■ Required action:
A single figure is required: the number of lines below that contain "marker".

━━ Material for the task

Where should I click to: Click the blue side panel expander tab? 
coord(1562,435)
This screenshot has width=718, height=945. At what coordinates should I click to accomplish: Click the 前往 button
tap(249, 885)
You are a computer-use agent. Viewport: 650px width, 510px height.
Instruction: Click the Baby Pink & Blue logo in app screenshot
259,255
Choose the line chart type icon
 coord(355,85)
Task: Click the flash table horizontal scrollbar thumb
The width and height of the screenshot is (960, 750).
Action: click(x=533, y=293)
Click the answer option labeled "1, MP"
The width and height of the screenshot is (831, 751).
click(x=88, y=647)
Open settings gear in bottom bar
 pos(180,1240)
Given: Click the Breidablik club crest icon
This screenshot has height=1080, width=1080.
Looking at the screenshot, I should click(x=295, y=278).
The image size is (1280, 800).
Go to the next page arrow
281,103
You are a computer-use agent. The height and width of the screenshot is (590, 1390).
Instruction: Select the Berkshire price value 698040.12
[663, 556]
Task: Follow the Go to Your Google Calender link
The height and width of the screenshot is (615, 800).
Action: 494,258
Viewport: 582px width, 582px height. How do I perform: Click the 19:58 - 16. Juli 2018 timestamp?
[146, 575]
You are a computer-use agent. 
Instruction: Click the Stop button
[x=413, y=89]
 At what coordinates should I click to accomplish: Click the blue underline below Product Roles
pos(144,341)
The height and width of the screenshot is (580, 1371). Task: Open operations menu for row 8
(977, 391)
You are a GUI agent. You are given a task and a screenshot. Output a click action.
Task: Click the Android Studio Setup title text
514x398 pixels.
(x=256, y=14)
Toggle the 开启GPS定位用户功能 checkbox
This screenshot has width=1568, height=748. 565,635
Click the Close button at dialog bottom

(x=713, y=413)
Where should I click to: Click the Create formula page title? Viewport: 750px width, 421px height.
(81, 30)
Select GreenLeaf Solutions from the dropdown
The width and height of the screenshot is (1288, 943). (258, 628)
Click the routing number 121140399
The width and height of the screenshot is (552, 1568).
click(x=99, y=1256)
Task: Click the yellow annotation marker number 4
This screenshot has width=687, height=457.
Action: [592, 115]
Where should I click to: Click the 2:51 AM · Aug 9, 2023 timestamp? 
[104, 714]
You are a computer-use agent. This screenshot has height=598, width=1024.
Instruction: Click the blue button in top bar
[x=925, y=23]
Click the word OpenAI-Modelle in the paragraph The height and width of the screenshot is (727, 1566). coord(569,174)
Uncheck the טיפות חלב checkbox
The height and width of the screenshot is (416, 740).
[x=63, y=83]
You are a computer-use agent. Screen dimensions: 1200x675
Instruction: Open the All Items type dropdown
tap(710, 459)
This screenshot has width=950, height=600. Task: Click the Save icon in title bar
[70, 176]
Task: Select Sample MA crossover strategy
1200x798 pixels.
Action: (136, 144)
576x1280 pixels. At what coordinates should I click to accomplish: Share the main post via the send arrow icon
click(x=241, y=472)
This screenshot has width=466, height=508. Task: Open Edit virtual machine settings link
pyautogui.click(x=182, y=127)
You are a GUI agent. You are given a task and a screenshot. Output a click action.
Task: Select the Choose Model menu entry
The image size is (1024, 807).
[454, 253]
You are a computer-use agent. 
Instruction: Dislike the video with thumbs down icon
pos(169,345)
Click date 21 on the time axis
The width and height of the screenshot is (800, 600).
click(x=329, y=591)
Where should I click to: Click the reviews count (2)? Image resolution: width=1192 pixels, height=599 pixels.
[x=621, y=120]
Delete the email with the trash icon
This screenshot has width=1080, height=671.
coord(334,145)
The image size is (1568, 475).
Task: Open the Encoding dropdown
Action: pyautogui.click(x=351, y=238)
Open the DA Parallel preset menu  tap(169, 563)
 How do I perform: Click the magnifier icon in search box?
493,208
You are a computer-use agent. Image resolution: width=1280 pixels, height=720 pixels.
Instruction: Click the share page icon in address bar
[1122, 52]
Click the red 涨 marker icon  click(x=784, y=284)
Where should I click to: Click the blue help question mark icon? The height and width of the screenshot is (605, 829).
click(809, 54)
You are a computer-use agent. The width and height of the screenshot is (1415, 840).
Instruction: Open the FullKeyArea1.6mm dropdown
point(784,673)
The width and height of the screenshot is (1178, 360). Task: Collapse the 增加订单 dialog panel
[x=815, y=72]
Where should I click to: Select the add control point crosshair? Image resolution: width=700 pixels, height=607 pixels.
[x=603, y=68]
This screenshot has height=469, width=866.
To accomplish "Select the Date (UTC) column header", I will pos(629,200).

━━━━

■ Response:
2